Municipality Finance plc on Wednesday sold $1.5 billion of 4.25% notes due 2029 at SOFR mid-swaps plus 47 bps, 3 bps tighter than talk, based on strong demand.

Municipality Finance reported that investor demand for its first dollar offering of the year was “phenomenal from the beginning and resulted in an all-time record order book of USD 4.4 billon.”

The agency also said the bond is its largest dollar issuance since 2021, and it considers the results impressive, “considering the busy primary market.”

In a January investor presentation, the Aa1/AA+-rated Finnish agency said it plans for €6 billion of long-term funding in euro and dollar benchmarks with a total of €10 billion expected in 2024 through other public markets and private placements.

Busy corporate pipeline

The heavy supply in the SSA markets comes in tandem with the boom in corporate deal action so far in 2024.

Ashtead Capital Inc.’s $850 million offering of 5.8% senior notes due 2034 (Baa3/BBB-/BBB) on Thursday not only came over 35 bps tighter than initial talk, the issue priced 5 bps tighter than guidance that had been set on the nose at Treasuries plus 177 bps, a source said.

Looking ahead to the Jan. 29 week, high-grade primary action is expected to be mostly front-loaded ahead of the Federal Reserve’s rate decision on Wednesday.

“It looks like it’s still going to be a pretty robust issuance calendar,” an informed source said of the deal line-up.

Several corporate high-grade deals are anticipated to print on Monday.

Berkshire Hathaway Energy. Co. subsidiary Northern Natural Gas Co. (A2/A-) wrapped a roadshow on Friday for an expected Rule 144A and Regulation offering of dollar notes, a source said.

No rate changes are expected by the Fed at the first monetary policy meeting of 2024, sources reported.

Meanwhile, Treasury yields are expected to decline this year, especially on the short end, a source said.

“The yield curve is expected to drop and get steeper,” the source said.

The benchmark 10-year note yield, hanging in the 4.13% area over the week, is forecast to hit 3.79% by the end of the year.

High-grade paper likely will feel the impact.

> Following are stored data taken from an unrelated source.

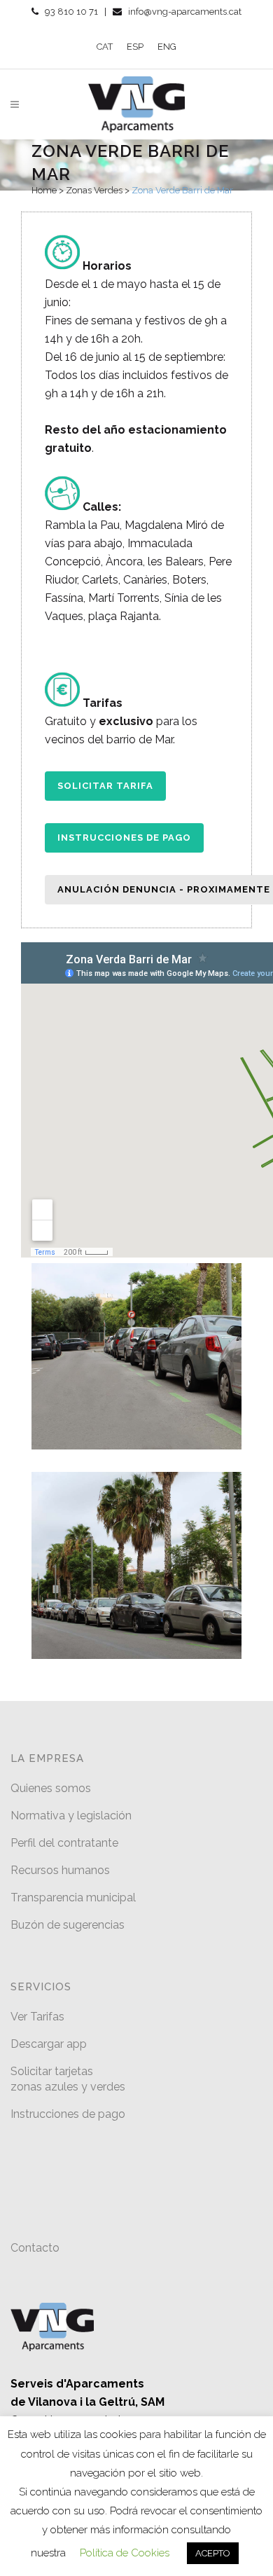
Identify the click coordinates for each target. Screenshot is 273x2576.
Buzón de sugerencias (67, 1924)
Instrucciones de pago (124, 837)
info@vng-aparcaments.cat (184, 11)
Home (44, 190)
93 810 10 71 (71, 11)
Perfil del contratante (64, 1843)
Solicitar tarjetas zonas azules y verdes (67, 2079)
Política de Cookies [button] (124, 2553)
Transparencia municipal (73, 1897)
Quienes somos (50, 1788)
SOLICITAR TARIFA (105, 785)
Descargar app (48, 2044)
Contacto (34, 2247)
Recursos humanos (60, 1870)
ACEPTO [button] (212, 2553)
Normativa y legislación (71, 1815)
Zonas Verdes (94, 190)
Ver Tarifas (37, 2016)
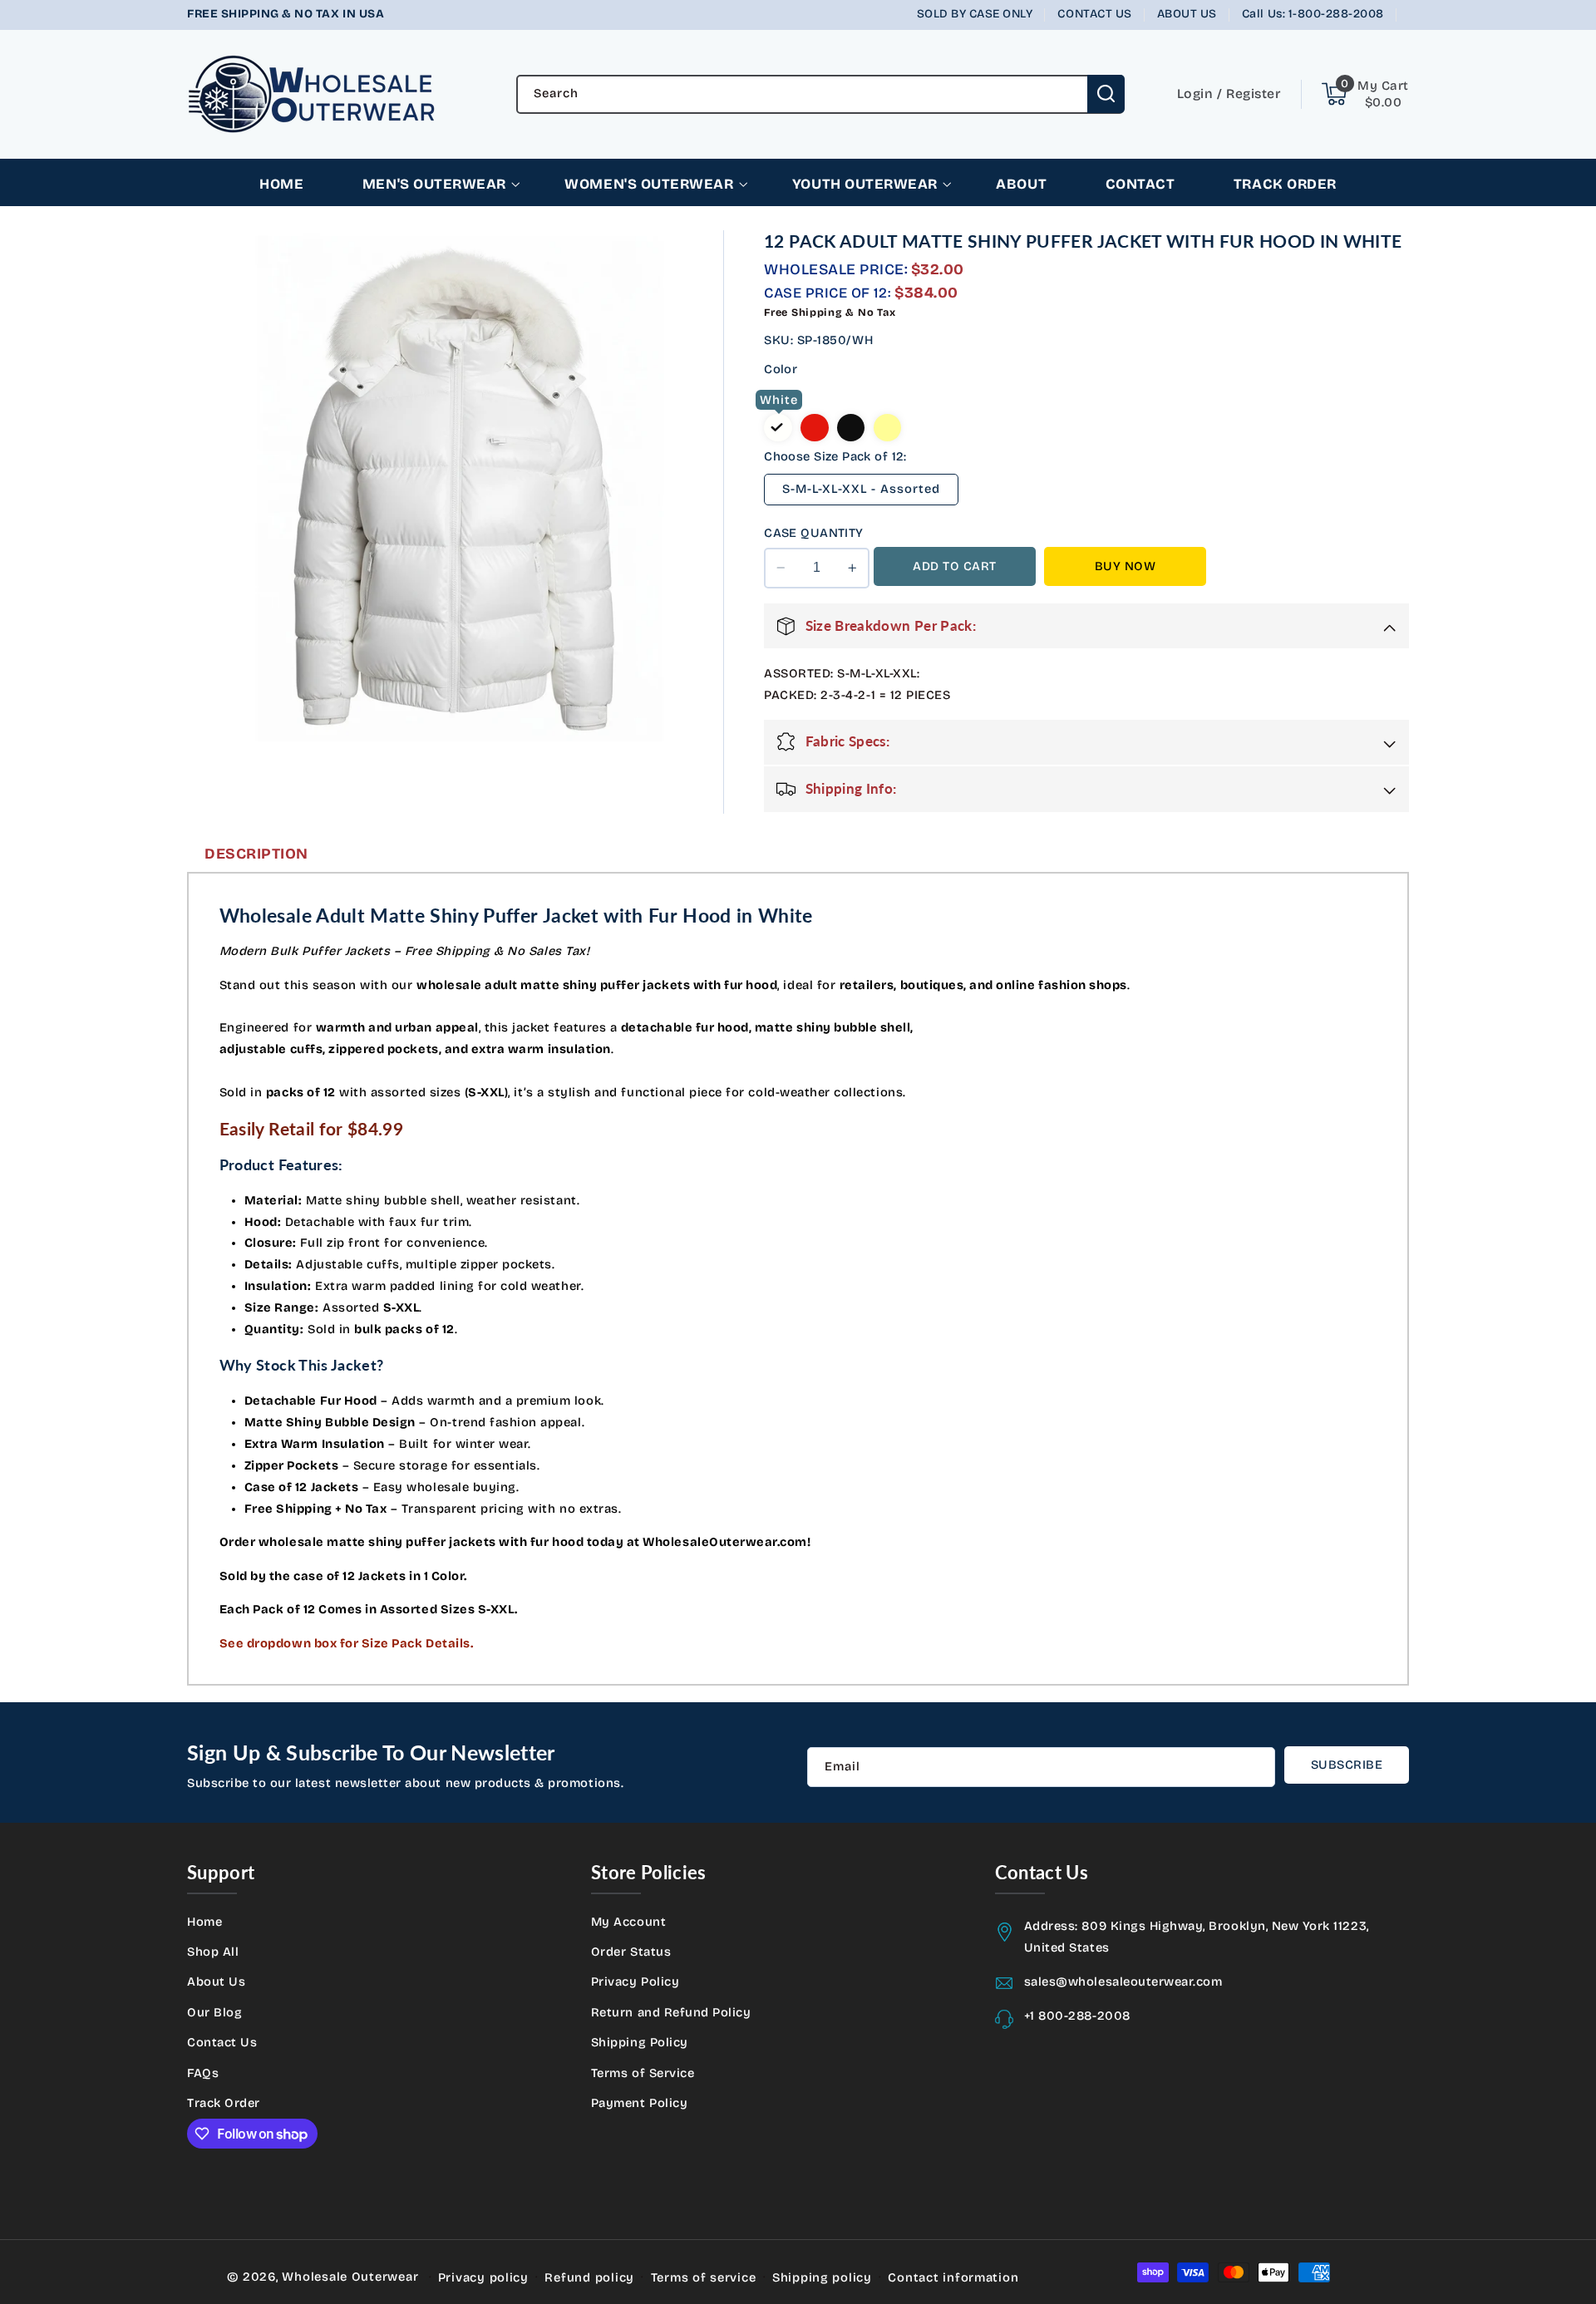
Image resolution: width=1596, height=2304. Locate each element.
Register (1253, 93)
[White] (778, 428)
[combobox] (820, 94)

“I would assume spreads will widen as rates drop,” the market source said. “There’s not a lot of spread between corporate bonds and government bonds right now. At least initially as yields drop, the bonds will widen.”

ETF inflows lower

The investment-grade market saw a “big inflow” this week of $1.2 billion, while the junk space posted small inflows, a source reported.

In high-grade bond funds and ETFs, including corporates, agencies, mortgages and Treasuries, inflows climbed to $3.86 billion in the week ended Wednesday from $3.49 billion in the prior week, according to a BofA Securities note released Friday.

Inflows remained strong in funds and ETFs.

Investment-grade ETF inflows were lower at $2.02 billion, compared to $2.43 billion in the prior week, while fund inflows increased to $1.83 billion this week from $1.06 billion a week ago.